→ **Exercise**: Nothing in the entries may change when they are transcribed.

**** Supplied material

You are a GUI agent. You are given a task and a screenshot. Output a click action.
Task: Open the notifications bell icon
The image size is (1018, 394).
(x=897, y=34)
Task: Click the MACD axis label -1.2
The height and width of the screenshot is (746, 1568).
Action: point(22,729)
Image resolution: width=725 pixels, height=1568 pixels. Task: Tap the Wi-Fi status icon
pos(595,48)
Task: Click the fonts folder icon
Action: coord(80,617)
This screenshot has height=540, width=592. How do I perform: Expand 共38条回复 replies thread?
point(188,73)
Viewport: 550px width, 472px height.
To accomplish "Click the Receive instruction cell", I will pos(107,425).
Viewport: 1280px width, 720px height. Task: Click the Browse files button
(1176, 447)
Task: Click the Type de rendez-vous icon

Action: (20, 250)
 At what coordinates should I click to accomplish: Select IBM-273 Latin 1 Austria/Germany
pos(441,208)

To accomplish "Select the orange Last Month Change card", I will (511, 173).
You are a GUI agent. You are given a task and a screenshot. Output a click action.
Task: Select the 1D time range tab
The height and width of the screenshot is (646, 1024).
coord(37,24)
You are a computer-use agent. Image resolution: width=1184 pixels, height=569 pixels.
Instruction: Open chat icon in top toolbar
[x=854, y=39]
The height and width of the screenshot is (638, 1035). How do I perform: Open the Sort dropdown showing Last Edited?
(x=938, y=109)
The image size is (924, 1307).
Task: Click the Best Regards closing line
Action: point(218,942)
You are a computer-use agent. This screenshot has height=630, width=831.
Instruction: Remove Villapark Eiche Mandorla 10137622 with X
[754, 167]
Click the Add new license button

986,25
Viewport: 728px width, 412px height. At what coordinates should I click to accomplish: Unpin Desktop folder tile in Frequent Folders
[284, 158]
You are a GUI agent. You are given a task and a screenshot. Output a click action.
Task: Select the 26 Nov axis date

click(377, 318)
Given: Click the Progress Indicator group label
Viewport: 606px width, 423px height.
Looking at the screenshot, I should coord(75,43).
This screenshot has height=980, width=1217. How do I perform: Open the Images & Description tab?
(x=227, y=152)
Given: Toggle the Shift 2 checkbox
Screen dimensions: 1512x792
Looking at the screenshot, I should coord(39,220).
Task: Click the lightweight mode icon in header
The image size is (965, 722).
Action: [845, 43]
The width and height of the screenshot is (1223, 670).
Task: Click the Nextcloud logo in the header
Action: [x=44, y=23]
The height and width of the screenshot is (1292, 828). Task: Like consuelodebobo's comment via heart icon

********

→ **Reply**:
You are a GUI agent. You are given a task and a screenshot. Output a click action.
Task: Open the notifications bell icon
The image size is (1018, 394).
(x=897, y=34)
Task: Click the MACD axis label -1.2
The height and width of the screenshot is (746, 1568).
Action: point(22,729)
Image resolution: width=725 pixels, height=1568 pixels. Task: Tap the Wi-Fi status icon
pos(595,48)
Task: Click the fonts folder icon
Action: coord(80,617)
This screenshot has height=540, width=592. How do I perform: Expand 共38条回复 replies thread?
point(188,73)
Viewport: 550px width, 472px height.
To accomplish "Click the Receive instruction cell", I will pos(107,425).
Viewport: 1280px width, 720px height. Task: Click the Browse files button
(1176, 447)
Task: Click the Type de rendez-vous icon

Action: (20, 250)
 At what coordinates should I click to accomplish: Select IBM-273 Latin 1 Austria/Germany
pos(441,208)

To accomplish "Select the orange Last Month Change card", I will (511, 173).
You are a GUI agent. You are given a task and a screenshot. Output a click action.
Task: Select the 1D time range tab
The height and width of the screenshot is (646, 1024).
coord(37,24)
You are a computer-use agent. Image resolution: width=1184 pixels, height=569 pixels.
Instruction: Open chat icon in top toolbar
[x=854, y=39]
The height and width of the screenshot is (638, 1035). How do I perform: Open the Sort dropdown showing Last Edited?
(x=938, y=109)
The image size is (924, 1307).
Task: Click the Best Regards closing line
Action: point(218,942)
You are a computer-use agent. This screenshot has height=630, width=831.
Instruction: Remove Villapark Eiche Mandorla 10137622 with X
[754, 167]
Click the Add new license button

986,25
Viewport: 728px width, 412px height. At what coordinates should I click to accomplish: Unpin Desktop folder tile in Frequent Folders
[284, 158]
You are a GUI agent. You are given a task and a screenshot. Output a click action.
Task: Select the 26 Nov axis date

click(377, 318)
Given: Click the Progress Indicator group label
Viewport: 606px width, 423px height.
Looking at the screenshot, I should coord(75,43).
This screenshot has height=980, width=1217. How do I perform: Open the Images & Description tab?
(x=227, y=152)
Given: Toggle the Shift 2 checkbox
Screen dimensions: 1512x792
Looking at the screenshot, I should coord(39,220).
Task: Click the lightweight mode icon in header
The image size is (965, 722).
Action: [845, 43]
The width and height of the screenshot is (1223, 670).
Task: Click the Nextcloud logo in the header
Action: [x=44, y=23]
The height and width of the screenshot is (1292, 828). Task: Like consuelodebobo's comment via heart icon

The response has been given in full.